I trip
the light fantastic. I sail up to the stars. I journey to the moons of Saturn.
I peek at the horizon of Mars. I visit the mountains of the Himalayas and
journey to the Arctic snows. I watch the revelers in Time Square on New Year’s
Eve and… Gah.
Thus
began and ended one of the cheesier ideas I’ve attempted to put on metaphorical
paper, as it were. I have no idea where I was going with it, but figured a
swift killing was in order, before it got too overblown. And none too soon.
I’ve got
the flu. Nothing major, but I always have a great time when I get sick. Since I
spend most of my time out of my head, I’m used to this. This is just more of
the same, only more so. Anyway, I picked it up at the Doctor’s office last
week; irony of ironies and it’s a gem. Full-blown hack, ache, snork, cough. I’m
sure the shits and barfing await. Oh, goody. Anyway, I had this dream that I
ended up at a Justin Bieber Concert and had my purse stolen (again!) by that crack
ho, lost what little I.D. I had managed to accumulate, all my money, and ended
up in California, where it took me 3 days to steal a cell phone, call JC to
let him know, that no, I had not been stolen by Gypsies, and that yes, I would
be bringing the milk home with me when I returned.
The thing
that pisses me off about all this is, that I woke up in fits and starts about
every 15 minutes and would thrash around and when I went back to sleep, this same damned dream would start right up where it left off. It went on forever. It
also wasn’t helped by the fact that we’ve been watching “24, Season 3,” for
about 6 hours straight. Jack Bauer, Nina Myers and the Salazar Brothers,
cavorting with the Beebster up on stage got a bit lurid. So, I was in a swell
frame of mind when I woke up and started thinking on some of my father’s “handyman”
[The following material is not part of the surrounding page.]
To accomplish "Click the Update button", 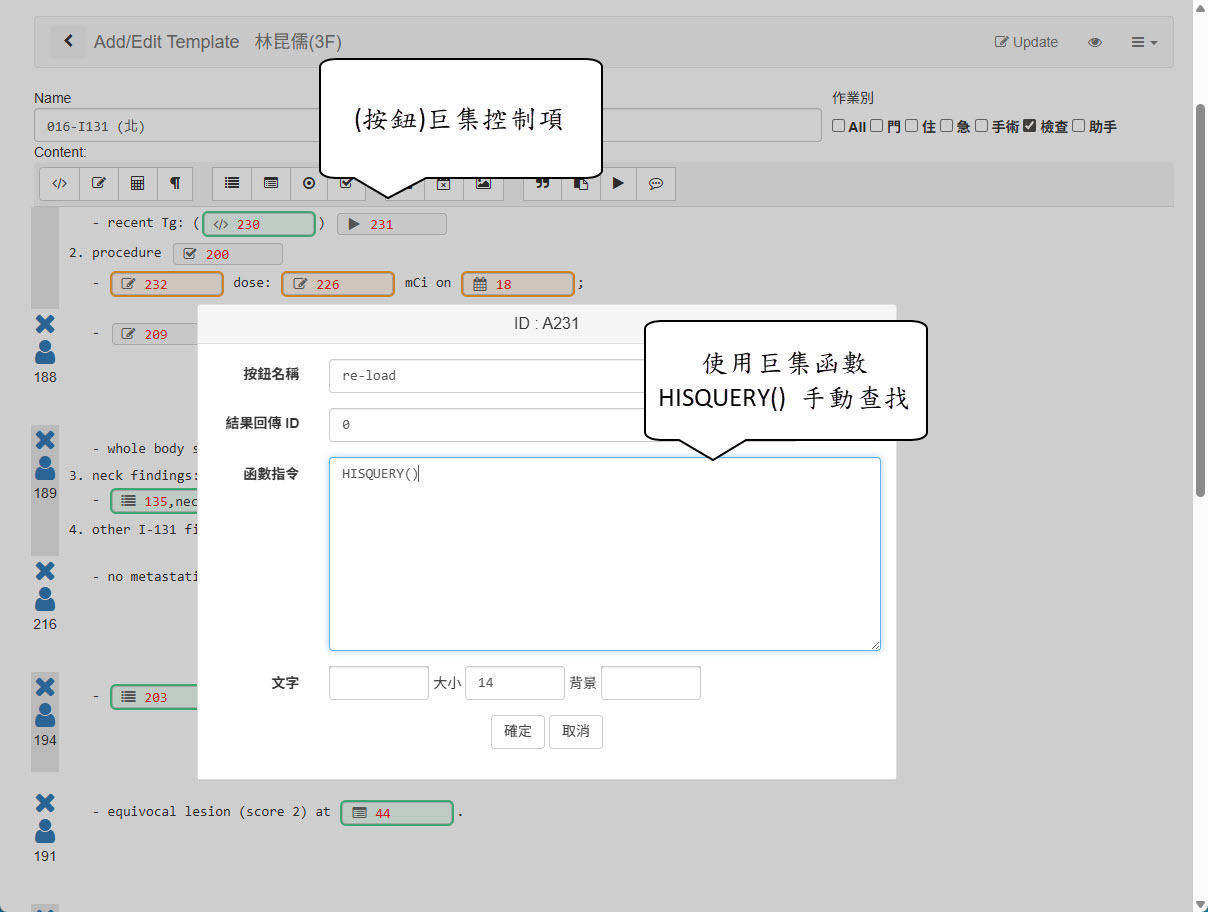I will [x=1026, y=42].
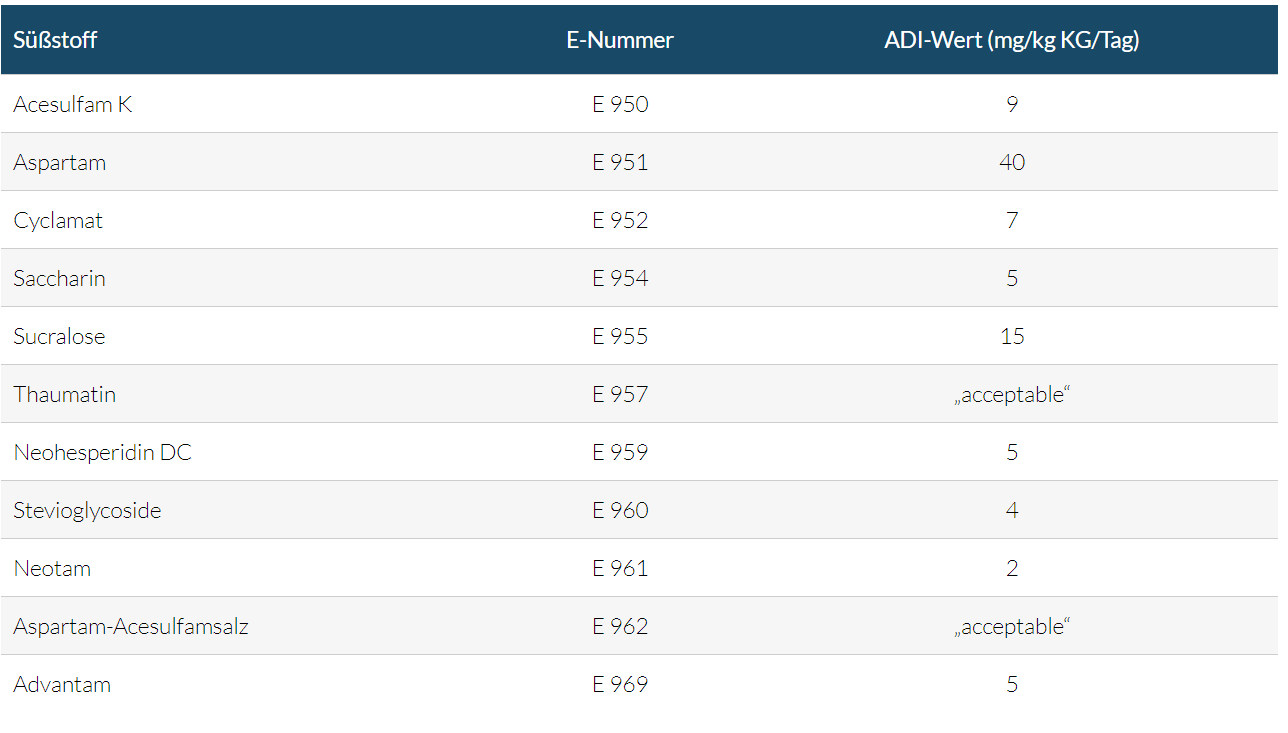Click Aspartam's ADI value of 40
Image resolution: width=1288 pixels, height=733 pixels.
tap(1012, 162)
projects around the house. I may have mentioned what a swell mechanic he was.
He was equally good as a House Husband, my mother used to holler, only not that
politely.
Like the
time my mother went shopping or maybe it was drinking one afternoon, I can’t
remember which. She charged my father and I with doing the laundry and gave us
highly specific instructions on how to do the whites. We were living in Los
Angeles at the time and had a built-in swimming pool, with all the attendant
maintenance supplies, which were kept in the garage with all the other shit
that never got used to maintain the house and grounds. Alas, when he and I went
to add bleach to the whites, there was no bleach so we added about 2 gallons of
pool chlorine. The whites were white all right. They also had holes the size of
basket balls. My father responded to my mother’s carping, “What are you
bitching about, Sheila? They’re clean.” The fact that you could have worn one
of the bath towels as a poodle skirt was lost on her.
Once,
when we were living in San Jose, my parents had these huge dogs that roamed
around in the back yard; Great Pyrenees. They were really lovely dogs, but
again, no one gave a shit about the state of the yard and the dogs were just in
perpetual motion. The back yard looked like a moonscape. My parents would pick
up the poop, or I would, I can’t remember. We just didn’t want the neighbors to
bitch. Anyway, one of the big screens fell off the kitchen window and my mom
was snarking at my father to pick it up and put it back on the window. When he
picked it up, he noticed one of the dogs had eaten a giant hole in the screen.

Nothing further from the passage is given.